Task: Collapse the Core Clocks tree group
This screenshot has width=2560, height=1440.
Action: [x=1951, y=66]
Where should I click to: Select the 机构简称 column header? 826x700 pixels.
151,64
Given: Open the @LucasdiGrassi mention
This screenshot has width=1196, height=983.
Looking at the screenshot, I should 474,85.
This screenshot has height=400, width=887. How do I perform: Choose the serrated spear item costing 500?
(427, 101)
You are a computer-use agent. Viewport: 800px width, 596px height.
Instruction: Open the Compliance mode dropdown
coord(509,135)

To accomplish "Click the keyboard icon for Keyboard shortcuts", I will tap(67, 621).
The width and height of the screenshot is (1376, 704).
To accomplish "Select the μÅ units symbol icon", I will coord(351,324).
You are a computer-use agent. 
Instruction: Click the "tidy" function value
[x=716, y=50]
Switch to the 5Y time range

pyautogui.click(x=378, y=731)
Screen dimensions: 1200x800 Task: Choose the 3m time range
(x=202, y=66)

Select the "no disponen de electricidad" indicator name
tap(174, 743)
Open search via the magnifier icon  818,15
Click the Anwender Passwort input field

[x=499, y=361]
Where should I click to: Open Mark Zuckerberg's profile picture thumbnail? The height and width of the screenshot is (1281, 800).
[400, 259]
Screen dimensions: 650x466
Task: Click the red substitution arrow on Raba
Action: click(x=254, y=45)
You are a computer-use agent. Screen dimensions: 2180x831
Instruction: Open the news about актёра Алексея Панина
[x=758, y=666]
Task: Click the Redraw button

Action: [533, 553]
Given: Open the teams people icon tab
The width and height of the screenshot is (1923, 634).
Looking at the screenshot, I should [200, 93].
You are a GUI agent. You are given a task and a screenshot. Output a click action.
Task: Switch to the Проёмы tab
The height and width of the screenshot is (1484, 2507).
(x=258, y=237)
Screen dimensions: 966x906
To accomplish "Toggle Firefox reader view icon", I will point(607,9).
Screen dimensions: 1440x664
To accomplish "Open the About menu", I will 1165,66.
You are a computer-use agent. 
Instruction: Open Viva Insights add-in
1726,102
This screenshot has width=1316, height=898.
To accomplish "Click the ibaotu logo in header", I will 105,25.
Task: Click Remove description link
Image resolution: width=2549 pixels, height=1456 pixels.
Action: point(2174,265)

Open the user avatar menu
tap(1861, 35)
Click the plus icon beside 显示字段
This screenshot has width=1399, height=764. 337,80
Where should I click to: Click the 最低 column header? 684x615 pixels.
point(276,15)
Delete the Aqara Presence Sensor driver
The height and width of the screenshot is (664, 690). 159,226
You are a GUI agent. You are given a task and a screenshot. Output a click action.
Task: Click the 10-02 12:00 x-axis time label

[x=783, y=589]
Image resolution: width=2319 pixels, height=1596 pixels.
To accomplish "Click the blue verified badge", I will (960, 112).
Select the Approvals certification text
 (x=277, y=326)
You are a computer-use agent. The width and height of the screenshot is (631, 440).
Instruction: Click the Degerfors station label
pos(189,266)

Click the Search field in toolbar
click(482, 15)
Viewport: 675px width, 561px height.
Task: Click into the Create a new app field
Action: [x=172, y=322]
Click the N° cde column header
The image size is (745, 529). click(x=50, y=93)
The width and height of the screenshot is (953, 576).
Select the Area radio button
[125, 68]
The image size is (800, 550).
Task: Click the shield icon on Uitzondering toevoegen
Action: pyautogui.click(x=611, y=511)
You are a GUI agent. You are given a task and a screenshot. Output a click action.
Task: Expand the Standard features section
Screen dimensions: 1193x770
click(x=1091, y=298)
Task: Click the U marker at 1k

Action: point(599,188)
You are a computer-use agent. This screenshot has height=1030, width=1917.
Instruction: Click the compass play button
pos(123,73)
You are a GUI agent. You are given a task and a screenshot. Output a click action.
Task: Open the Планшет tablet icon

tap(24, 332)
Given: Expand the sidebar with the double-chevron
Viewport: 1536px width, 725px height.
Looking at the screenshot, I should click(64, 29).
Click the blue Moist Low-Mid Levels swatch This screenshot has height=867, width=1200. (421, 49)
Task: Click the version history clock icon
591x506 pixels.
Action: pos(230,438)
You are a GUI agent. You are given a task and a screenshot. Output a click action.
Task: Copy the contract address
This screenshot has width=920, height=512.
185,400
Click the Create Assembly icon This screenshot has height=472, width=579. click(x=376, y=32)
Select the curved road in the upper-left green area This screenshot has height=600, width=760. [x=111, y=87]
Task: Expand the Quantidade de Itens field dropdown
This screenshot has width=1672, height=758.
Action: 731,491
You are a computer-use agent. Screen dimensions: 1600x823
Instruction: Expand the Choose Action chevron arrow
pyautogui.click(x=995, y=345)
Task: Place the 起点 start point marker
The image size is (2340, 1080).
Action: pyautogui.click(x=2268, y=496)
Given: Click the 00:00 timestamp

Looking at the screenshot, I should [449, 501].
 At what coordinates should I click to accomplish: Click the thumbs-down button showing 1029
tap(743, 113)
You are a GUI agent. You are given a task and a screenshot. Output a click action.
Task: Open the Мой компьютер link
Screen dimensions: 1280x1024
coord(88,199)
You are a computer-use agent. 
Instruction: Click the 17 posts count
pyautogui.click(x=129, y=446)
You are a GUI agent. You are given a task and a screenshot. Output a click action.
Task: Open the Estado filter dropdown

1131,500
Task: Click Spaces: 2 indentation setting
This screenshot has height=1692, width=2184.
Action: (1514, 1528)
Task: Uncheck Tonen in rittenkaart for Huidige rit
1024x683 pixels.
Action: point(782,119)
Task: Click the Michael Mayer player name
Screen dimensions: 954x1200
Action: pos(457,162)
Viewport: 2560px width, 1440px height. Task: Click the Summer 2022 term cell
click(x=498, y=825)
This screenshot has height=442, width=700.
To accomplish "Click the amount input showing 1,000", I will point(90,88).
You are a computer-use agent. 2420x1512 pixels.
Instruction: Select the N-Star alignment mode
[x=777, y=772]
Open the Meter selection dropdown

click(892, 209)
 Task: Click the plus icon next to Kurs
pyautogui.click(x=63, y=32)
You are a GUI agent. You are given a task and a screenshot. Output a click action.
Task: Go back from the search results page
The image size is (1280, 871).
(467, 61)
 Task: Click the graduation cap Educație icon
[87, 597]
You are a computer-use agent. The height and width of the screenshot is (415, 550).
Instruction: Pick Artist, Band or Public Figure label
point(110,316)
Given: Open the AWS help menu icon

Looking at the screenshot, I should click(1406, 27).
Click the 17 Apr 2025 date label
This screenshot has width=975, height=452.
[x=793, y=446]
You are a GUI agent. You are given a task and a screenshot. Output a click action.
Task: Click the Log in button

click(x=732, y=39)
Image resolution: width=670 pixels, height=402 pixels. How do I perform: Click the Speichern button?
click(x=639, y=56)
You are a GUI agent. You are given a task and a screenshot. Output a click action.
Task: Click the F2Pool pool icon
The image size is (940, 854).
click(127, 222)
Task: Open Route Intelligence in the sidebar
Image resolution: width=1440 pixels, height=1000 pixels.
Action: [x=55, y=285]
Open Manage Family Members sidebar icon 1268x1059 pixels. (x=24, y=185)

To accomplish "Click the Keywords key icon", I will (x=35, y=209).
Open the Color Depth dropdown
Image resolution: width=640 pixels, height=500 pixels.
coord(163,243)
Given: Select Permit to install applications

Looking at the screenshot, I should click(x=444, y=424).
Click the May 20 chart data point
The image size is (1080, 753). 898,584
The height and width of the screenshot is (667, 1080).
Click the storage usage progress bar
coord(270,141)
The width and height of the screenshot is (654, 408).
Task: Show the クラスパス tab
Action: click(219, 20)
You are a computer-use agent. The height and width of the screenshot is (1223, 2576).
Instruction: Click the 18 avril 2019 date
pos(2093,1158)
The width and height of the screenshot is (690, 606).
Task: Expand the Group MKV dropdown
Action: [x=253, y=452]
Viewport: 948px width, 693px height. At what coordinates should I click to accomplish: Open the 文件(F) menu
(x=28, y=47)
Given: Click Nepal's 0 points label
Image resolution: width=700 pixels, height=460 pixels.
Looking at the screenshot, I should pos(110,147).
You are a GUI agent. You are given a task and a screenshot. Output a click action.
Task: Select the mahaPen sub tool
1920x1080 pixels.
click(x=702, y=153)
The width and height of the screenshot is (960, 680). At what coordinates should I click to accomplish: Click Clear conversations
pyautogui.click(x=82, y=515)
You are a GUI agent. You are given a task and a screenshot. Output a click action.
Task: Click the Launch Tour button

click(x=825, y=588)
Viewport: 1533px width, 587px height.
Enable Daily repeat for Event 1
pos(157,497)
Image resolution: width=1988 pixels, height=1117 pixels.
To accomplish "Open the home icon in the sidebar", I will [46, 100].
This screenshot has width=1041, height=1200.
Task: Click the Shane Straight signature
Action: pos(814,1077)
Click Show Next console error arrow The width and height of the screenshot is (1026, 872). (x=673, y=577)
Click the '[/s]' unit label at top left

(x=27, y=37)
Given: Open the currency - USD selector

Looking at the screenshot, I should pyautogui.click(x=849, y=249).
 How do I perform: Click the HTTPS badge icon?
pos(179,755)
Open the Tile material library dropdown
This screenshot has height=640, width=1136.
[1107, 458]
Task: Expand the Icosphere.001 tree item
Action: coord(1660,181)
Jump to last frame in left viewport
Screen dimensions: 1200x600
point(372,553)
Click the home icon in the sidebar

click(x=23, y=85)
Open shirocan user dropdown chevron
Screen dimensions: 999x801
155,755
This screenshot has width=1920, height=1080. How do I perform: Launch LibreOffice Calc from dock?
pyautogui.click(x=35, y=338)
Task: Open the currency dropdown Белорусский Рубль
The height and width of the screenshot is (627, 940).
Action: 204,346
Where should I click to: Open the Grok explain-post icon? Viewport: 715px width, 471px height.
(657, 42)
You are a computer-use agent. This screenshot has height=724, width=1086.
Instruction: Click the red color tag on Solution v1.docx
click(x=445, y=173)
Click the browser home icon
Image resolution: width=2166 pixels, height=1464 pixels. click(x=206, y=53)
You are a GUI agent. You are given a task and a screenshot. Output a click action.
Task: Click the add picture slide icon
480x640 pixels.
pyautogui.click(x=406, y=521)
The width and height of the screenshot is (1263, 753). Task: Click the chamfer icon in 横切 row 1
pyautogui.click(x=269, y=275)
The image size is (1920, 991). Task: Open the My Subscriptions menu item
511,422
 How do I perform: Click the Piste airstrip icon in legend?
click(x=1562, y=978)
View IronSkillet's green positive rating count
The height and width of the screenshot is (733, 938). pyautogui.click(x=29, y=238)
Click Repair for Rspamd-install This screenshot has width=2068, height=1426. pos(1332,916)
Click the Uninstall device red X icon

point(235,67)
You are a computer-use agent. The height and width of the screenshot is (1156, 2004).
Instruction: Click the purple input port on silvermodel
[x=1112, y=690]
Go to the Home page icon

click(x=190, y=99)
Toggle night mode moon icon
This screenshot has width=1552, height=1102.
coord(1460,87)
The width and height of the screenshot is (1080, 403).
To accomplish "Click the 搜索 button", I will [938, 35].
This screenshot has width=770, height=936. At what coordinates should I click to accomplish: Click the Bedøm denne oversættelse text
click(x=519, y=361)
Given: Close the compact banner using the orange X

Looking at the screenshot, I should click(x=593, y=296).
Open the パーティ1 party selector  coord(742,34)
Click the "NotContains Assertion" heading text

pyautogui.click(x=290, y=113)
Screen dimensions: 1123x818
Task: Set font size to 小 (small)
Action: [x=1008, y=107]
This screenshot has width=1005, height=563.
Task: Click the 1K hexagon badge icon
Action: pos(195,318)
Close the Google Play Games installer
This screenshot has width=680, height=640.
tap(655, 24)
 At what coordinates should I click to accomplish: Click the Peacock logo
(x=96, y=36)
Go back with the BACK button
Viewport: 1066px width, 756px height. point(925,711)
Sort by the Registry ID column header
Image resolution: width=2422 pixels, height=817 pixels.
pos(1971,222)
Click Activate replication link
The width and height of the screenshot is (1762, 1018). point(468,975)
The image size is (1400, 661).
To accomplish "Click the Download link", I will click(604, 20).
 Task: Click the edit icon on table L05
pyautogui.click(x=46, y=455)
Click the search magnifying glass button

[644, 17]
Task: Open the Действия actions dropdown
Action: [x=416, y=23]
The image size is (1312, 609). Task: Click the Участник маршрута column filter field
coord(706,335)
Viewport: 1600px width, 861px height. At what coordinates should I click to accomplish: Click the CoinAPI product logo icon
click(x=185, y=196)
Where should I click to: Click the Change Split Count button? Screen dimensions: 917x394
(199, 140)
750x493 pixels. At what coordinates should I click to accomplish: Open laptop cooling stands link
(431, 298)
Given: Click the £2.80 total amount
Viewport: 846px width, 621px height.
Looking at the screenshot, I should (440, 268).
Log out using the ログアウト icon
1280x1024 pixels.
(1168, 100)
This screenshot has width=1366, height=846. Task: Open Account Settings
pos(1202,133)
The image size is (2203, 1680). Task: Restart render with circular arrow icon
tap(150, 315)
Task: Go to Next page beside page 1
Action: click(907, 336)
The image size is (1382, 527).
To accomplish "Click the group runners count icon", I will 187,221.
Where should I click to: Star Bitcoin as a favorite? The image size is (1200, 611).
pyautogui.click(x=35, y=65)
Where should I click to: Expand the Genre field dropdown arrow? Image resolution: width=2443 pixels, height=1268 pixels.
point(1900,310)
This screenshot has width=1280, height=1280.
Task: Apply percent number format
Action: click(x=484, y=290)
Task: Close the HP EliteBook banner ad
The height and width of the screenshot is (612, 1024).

::::::::::

Zet de regels van de regel met "Where should I click to: Star" tot en met het einde van de gegevens om in een Markdown-tabel met de kolommen Nr. en Regel. Laat lege regels weg.

| Nr. | Regel |
|---|---|
| 1 | Where should I click to: Star Bitcoin as a favorite? The image size is (1200, 611). |
| 2 | pyautogui.click(x=35, y=65) |
| 3 | Where should I click to: Expand the Genre field dropdown arrow? Image resolution: width=2443 pixels, height=1268 pixels. |
| 4 | point(1900,310) |
| 5 | This screenshot has width=1280, height=1280. |
| 6 | Task: Apply percent number format |
| 7 | Action: click(x=484, y=290) |
| 8 | Task: Close the HP EliteBook banner ad |
| 9 | The height and width of the screenshot is (612, 1024). |